◆ **EXERCISE BRIEF**
Copy the listing from its start through the line containing "(1000, 490).", inclusive, swapping "screenshot" for "image" and changing nothing else. Omit the pictures.

◆ **DATA IN THIS EXERCISE**

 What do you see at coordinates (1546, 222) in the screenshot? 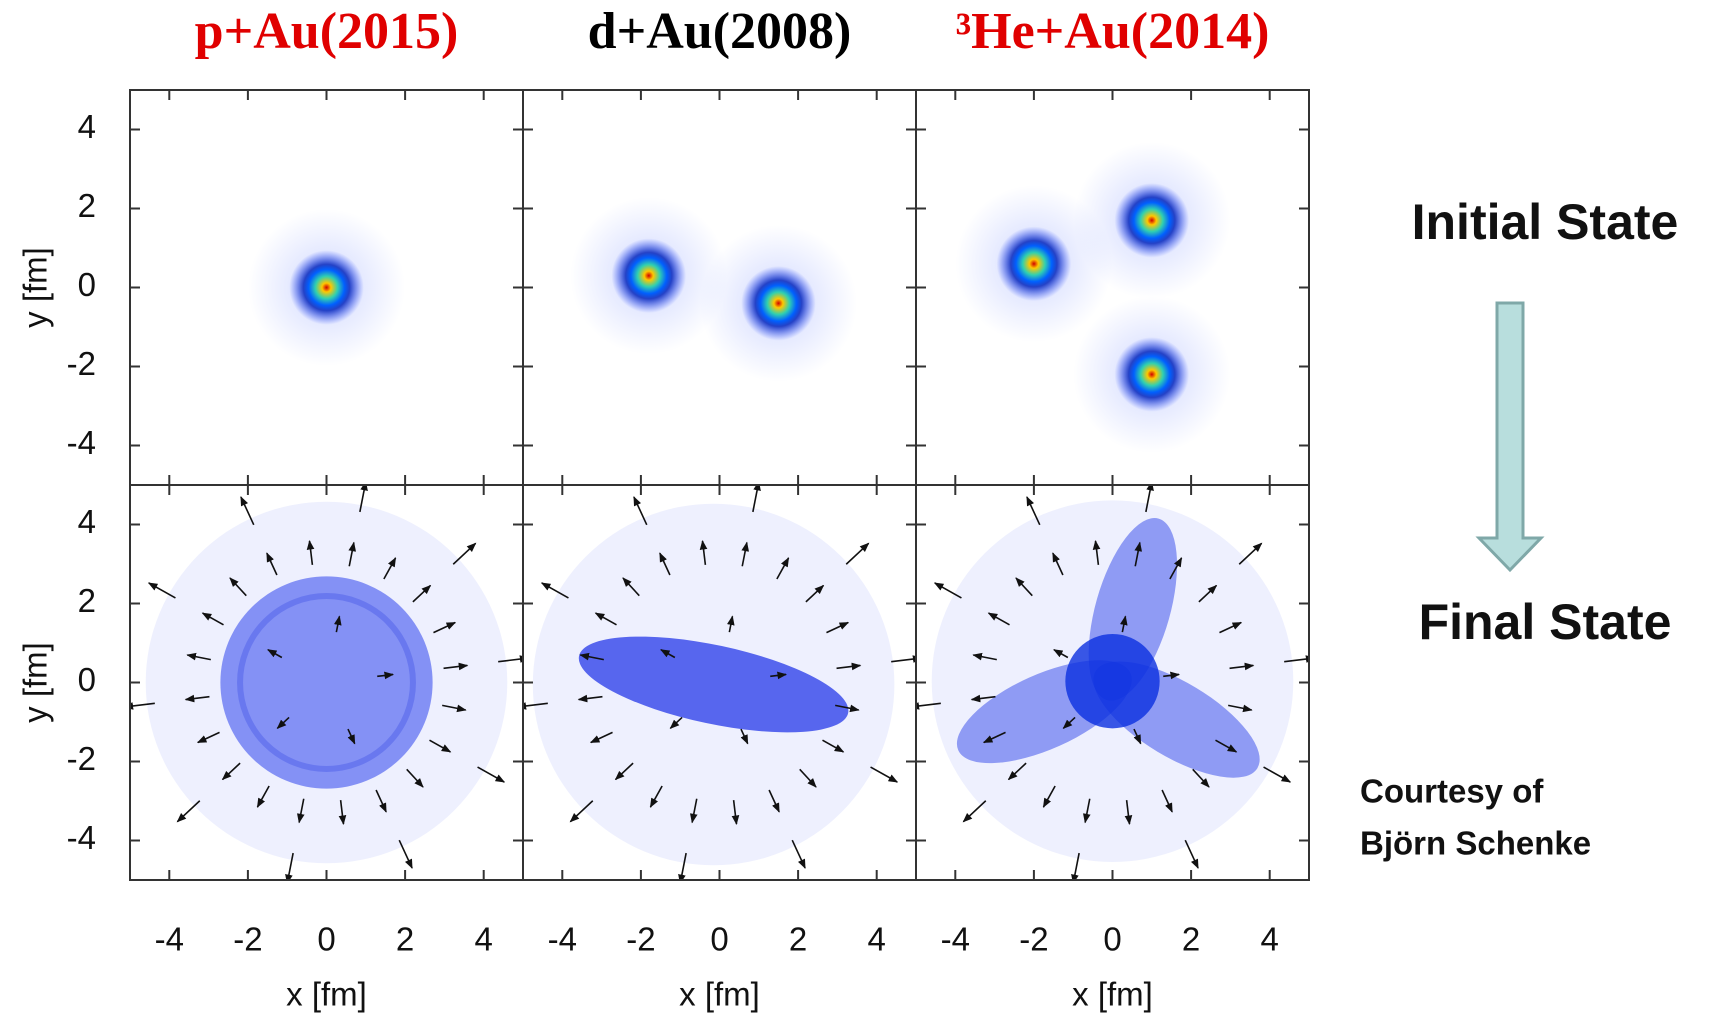
I see `initial-label: Initial State` at bounding box center [1546, 222].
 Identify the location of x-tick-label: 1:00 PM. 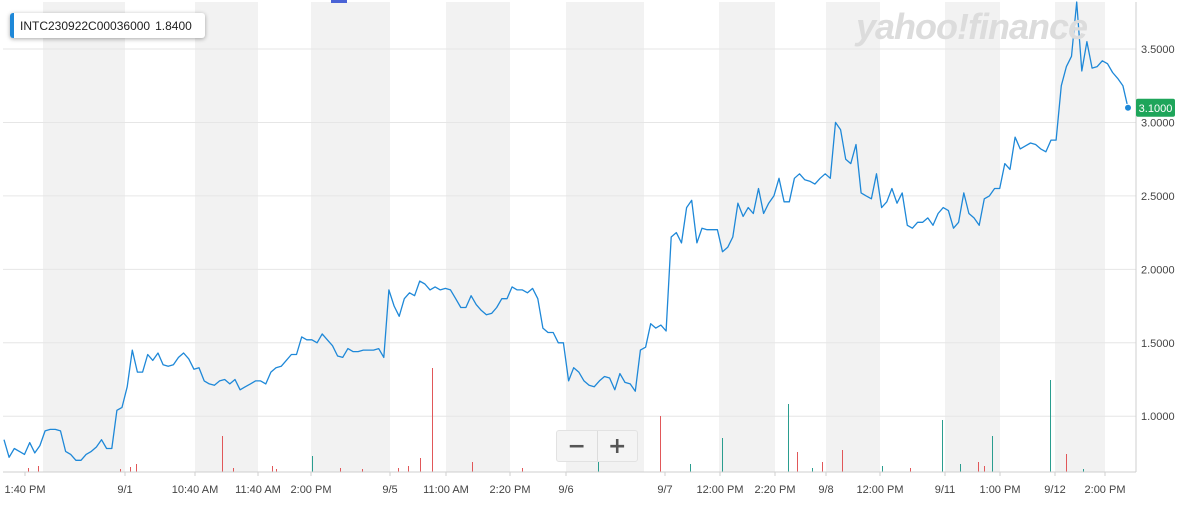
(1000, 490).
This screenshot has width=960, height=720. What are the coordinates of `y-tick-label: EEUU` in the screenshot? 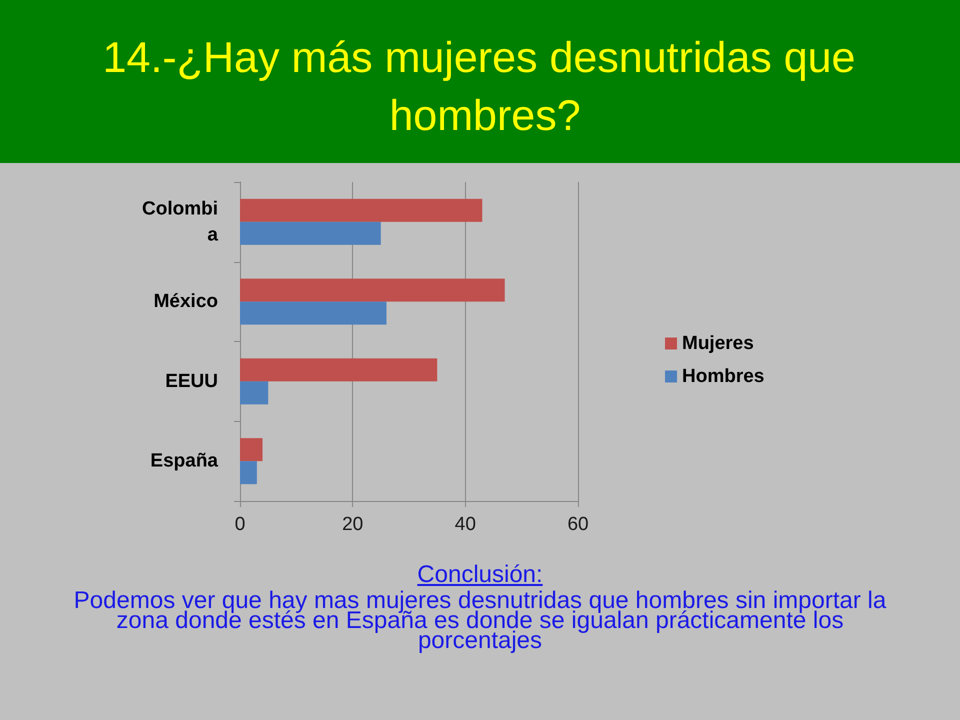 It's located at (192, 381).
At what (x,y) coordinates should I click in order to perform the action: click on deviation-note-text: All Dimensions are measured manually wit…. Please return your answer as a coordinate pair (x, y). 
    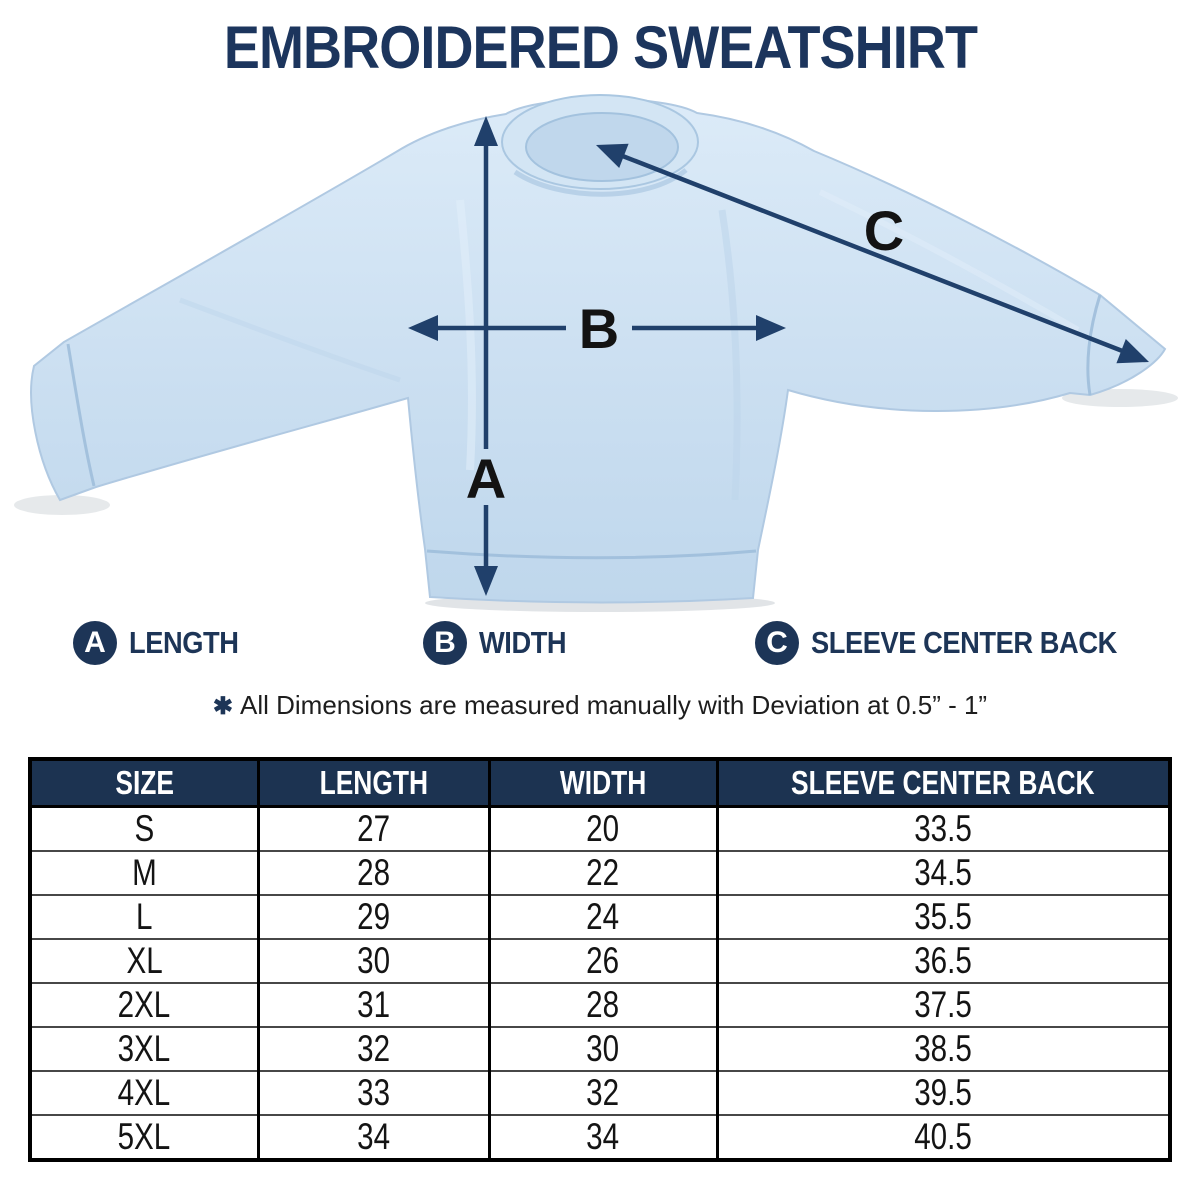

◆ **EXERCISE RESULT**
 What do you see at coordinates (1546, 222) in the image? 
I see `initial-label: Initial State` at bounding box center [1546, 222].
 Identify the location of x-tick-label: 1:00 PM. 
(1000, 490).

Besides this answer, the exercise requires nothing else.